### Document segment
___

Backyard burning and unauthorised incineration are prohibited at all times in all council areas in the Sydney, Wollongong and Newcastle regions, and in other NSW council areas listed in Schedule 1 of the Clean Air Regulation.

When can fires be lit outside?

To protect the environment and your health, there are only certain situations when fires can be lit outside in NSW. These include:

  • To cook a barbecue in the open
  • Maintain or use a fire for recreational purposes, such as camping, picnicking, scouting
  • Eligible hazard reduction work
  • Some agricultural purposes
  • Authorised fire-fighting training.

Backyard fire pits

You do not need Council approval for a backyard fire pit in the local government area.

Whilst fire pits are not specifically listed in the Protection of the Environment Operations (Clean Air) Regulation, they are concerned as 'similar outdoor activities'.

___

### Brief 1
Put the stretch of entries from the line containing "Quem Somos (298, 1109)" through the line containing "Manuscripten (90, 854)" into a numbered list, omitting any blank lines.
The entries that follow bear no relation to the text on outdoor burning in NSW.

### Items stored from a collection

___

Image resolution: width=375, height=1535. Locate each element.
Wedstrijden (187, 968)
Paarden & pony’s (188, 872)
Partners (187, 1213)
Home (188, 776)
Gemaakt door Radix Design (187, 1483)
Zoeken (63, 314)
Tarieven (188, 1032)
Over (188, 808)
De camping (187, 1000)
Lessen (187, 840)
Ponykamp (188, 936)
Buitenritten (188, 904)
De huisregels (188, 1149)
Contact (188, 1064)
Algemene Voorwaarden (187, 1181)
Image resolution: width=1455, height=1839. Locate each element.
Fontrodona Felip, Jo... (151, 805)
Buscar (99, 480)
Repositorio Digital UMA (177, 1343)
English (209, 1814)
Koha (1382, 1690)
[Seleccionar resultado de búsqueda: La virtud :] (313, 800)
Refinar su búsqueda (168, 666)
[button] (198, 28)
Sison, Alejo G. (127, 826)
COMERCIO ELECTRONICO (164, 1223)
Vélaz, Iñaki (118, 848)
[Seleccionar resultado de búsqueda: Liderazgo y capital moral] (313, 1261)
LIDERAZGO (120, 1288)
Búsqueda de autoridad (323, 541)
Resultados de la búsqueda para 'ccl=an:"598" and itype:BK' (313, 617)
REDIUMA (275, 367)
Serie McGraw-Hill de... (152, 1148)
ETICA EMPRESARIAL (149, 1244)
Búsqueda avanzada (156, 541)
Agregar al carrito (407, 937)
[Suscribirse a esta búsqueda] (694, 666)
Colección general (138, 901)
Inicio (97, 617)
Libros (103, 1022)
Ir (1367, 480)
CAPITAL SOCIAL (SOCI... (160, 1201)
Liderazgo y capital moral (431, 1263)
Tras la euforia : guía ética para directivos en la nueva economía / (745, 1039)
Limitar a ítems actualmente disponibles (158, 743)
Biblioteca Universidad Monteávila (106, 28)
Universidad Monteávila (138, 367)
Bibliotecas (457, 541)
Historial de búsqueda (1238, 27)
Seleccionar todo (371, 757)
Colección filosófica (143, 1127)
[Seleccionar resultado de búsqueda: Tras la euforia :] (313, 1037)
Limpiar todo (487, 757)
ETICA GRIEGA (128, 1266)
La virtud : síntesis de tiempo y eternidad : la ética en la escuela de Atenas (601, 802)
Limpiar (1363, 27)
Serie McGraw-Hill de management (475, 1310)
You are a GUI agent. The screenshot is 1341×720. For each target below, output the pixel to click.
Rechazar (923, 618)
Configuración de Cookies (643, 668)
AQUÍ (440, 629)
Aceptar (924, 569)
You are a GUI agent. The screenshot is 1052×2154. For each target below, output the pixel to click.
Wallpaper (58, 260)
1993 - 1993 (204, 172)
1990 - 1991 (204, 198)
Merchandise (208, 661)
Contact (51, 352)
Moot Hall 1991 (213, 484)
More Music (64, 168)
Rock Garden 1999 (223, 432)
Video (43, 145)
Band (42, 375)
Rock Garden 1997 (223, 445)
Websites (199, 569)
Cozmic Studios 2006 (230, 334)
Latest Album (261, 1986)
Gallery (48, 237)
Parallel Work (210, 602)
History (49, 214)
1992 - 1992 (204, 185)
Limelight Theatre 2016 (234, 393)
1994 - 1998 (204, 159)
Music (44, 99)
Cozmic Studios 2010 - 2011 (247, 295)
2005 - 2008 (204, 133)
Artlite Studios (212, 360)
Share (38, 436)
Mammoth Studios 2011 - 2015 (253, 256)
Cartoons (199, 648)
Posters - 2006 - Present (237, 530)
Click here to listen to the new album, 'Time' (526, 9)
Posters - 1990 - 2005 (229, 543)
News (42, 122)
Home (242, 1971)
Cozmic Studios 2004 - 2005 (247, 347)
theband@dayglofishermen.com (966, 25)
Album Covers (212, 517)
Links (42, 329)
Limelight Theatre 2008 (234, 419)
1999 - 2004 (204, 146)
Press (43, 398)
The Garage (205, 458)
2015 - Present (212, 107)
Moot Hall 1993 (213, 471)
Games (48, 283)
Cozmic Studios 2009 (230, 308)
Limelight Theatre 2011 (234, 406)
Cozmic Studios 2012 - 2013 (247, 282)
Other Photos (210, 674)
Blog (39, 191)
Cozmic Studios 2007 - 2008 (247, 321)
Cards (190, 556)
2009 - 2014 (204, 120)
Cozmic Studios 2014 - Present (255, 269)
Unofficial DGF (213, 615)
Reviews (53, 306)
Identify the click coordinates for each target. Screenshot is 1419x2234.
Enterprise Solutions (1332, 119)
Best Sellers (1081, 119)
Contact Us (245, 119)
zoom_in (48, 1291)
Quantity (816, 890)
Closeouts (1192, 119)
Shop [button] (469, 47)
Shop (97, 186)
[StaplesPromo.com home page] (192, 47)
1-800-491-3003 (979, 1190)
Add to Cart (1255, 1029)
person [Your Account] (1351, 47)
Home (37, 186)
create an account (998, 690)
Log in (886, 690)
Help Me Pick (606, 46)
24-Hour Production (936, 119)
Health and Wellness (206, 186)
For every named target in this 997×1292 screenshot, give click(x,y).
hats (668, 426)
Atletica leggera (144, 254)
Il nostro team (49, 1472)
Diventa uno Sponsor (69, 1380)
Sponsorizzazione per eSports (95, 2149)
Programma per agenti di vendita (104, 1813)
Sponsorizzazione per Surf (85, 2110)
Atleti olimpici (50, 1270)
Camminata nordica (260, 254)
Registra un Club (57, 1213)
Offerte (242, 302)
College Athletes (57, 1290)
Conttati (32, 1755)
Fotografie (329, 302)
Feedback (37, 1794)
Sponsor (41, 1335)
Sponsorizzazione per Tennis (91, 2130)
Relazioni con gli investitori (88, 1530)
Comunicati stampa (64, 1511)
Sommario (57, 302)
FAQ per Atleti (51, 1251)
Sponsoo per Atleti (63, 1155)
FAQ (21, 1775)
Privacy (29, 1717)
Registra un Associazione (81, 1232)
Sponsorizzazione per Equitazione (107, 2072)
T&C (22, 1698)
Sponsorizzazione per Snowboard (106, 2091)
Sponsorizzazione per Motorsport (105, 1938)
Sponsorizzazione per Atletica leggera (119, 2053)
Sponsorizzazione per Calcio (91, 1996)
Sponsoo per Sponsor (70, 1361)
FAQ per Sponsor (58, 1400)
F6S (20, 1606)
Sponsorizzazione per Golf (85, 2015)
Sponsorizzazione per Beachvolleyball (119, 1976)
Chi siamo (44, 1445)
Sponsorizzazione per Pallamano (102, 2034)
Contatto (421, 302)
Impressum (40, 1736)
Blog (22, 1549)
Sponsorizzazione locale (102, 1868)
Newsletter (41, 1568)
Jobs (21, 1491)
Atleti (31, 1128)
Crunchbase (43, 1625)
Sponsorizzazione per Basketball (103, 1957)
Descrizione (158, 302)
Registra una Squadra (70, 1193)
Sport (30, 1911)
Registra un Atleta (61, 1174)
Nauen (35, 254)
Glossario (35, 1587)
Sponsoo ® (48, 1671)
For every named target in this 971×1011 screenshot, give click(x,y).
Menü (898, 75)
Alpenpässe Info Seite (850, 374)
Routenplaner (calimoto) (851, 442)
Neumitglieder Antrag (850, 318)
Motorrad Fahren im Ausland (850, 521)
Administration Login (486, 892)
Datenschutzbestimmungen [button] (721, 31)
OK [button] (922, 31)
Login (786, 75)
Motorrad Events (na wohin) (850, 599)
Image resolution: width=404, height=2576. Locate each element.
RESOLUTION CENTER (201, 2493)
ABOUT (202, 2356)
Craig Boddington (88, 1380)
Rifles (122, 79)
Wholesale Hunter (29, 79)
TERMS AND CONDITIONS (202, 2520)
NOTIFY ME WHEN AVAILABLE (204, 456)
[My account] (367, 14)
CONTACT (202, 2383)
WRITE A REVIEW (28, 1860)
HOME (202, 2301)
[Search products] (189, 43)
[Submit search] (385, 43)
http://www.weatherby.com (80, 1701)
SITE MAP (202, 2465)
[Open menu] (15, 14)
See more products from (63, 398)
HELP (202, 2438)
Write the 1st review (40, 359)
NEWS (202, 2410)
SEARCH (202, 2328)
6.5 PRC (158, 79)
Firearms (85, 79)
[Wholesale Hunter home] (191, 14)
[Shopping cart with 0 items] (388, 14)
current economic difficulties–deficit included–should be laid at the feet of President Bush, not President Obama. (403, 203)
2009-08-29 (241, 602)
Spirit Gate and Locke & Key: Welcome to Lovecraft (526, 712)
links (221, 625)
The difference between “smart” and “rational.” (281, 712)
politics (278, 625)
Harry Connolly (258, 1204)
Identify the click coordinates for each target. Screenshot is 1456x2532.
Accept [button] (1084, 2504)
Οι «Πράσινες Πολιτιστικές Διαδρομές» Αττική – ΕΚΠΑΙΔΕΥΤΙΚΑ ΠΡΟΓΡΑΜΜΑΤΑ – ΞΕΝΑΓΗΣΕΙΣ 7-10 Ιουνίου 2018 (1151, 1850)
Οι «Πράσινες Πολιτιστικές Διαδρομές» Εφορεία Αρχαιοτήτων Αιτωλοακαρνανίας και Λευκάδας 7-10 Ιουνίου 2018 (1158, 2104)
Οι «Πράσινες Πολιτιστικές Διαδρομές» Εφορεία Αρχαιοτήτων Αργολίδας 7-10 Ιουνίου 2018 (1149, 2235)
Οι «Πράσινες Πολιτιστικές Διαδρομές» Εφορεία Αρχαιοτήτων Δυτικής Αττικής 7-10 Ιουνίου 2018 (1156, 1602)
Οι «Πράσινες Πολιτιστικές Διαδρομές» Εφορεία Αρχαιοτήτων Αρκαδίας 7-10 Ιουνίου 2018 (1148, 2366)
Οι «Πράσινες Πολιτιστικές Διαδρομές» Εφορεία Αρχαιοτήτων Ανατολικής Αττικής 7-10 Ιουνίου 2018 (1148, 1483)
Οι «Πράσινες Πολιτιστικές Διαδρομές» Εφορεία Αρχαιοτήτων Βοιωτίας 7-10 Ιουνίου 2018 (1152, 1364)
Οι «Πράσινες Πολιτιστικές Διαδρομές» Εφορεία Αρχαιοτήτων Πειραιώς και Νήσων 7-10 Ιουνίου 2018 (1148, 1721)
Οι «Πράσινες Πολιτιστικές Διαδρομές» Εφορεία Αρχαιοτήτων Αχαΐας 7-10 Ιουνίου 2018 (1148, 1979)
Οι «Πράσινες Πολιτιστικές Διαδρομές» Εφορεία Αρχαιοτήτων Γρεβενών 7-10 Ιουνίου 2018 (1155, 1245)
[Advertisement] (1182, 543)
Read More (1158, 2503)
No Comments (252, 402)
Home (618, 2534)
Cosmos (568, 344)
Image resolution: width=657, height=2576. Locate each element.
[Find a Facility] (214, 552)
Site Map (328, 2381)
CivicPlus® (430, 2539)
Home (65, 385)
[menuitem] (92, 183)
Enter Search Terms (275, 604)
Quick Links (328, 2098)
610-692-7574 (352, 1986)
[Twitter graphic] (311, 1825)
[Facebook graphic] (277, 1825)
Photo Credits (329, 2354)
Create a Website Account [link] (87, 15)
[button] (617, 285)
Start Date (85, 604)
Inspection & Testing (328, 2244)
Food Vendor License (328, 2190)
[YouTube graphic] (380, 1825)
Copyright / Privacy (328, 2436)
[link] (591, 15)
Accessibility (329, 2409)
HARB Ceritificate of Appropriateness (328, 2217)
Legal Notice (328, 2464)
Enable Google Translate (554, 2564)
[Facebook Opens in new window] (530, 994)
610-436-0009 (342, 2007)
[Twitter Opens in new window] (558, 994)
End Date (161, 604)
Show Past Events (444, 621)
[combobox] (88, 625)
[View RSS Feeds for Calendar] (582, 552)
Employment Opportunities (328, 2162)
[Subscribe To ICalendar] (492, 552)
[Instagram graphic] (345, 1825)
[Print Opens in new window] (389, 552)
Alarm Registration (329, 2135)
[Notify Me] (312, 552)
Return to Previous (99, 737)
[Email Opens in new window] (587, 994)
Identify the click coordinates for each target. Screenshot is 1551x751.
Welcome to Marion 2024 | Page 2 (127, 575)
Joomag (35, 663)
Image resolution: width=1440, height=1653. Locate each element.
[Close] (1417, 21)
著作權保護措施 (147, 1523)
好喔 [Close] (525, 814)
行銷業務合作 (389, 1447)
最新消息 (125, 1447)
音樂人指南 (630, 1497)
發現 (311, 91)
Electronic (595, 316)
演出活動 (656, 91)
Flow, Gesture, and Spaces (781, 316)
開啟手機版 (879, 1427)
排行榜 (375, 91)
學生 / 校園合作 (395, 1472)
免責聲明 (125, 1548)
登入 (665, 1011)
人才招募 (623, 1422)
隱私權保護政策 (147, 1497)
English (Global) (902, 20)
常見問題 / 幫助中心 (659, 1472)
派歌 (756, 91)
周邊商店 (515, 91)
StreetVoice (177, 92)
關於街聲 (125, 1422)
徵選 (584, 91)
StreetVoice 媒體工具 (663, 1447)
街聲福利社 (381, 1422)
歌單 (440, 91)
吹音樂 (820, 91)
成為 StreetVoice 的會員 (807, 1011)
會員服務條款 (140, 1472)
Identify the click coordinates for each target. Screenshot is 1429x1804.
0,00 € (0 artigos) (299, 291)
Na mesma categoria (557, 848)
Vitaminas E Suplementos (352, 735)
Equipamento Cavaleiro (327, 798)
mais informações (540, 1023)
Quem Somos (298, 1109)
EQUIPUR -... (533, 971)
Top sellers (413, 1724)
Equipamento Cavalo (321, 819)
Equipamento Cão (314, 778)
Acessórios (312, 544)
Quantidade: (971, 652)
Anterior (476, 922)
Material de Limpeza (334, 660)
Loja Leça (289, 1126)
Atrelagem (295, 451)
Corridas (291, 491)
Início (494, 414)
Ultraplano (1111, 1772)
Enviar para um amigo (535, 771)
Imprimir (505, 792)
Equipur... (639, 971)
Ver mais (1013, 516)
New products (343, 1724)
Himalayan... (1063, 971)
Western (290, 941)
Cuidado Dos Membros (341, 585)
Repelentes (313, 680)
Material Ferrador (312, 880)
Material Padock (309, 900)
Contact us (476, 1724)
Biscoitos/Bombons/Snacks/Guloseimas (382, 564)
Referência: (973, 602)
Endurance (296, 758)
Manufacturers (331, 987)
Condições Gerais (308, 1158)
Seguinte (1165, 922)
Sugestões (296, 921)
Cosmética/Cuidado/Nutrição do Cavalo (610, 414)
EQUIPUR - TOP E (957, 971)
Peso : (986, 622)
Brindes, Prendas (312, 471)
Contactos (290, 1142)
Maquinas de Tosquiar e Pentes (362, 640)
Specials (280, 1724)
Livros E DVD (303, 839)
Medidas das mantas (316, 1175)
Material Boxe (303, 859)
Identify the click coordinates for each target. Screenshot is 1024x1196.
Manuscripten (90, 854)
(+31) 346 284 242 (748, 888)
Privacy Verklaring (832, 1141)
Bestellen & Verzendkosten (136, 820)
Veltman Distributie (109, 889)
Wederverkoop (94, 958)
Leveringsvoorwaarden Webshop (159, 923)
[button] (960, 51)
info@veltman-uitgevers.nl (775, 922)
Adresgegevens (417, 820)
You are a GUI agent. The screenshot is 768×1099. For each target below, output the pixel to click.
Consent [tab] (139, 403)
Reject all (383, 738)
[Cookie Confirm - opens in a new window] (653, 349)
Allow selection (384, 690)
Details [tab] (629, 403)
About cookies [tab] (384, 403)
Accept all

___

### Brief 2
Output, word for word, the stretch of the text on outdoor burning in NSW from "When can fires" through "local government area.".

### Full output 1
1. Quem Somos (298, 1109)
2. EQUIPUR -... (533, 971)
3. Top sellers (413, 1724)
4. Equipamento Cavalo (321, 819)
5. Equipamento Cão (314, 778)
6. Acessórios (312, 544)
7. Quantidade: (971, 652)
8. Anterior (476, 922)
9. Material de Limpeza (334, 660)
10. Loja Leça (289, 1126)
11. Atrelagem (295, 451)
12. Corridas (291, 491)
13. Início (494, 414)
14. Ultraplano (1111, 1772)
15. Enviar para um amigo (535, 771)
16. Imprimir (505, 792)
17. Equipur... (639, 971)
18. Ver mais (1013, 516)
19. New products (343, 1724)
20. Himalayan... (1063, 971)
21. Western (290, 941)
22. Cuidado Dos Membros (341, 585)
23. Repelentes (313, 680)
24. Material Ferrador (312, 880)
25. Material Padock (309, 900)
26. Contact us (476, 1724)
27. Biscoitos/Bombons/Snacks/Guloseimas (382, 564)
28. Referência: (973, 602)
29. Endurance (296, 758)
30. Manufacturers (331, 987)
31. Condições Gerais (308, 1158)
32. Seguinte (1165, 922)
33. Sugestões (296, 921)
34. Cosmética/Cuidado/Nutrição do Cavalo (610, 414)
35. EQUIPUR - TOP E (957, 971)
36. Peso : (986, 622)
37. Brindes, Prendas (312, 471)
38. Contactos (290, 1142)
39. Maquinas de Tosquiar e Pentes (362, 640)
40. Specials (280, 1724)
41. Livros E DVD (303, 839)
42. Medidas das mantas (316, 1175)
43. Material Boxe (303, 859)
44. Identify the click coordinates for each target. Screenshot is 1024x1196.
45. Manuscripten (90, 854)

### Full output 2
When can fires be lit outside?

To protect the environment and your health, there are only certain situations when fires can be lit outside in NSW. These include:

  • To cook a barbecue in the open
  • Maintain or use a fire for recreational purposes, such as camping, picnicking, scouting
  • Eligible hazard reduction work
  • Some agricultural purposes
  • Authorised fire-fighting training.

Backyard fire pits

You do not need Council approval for a backyard fire pit in the local government area.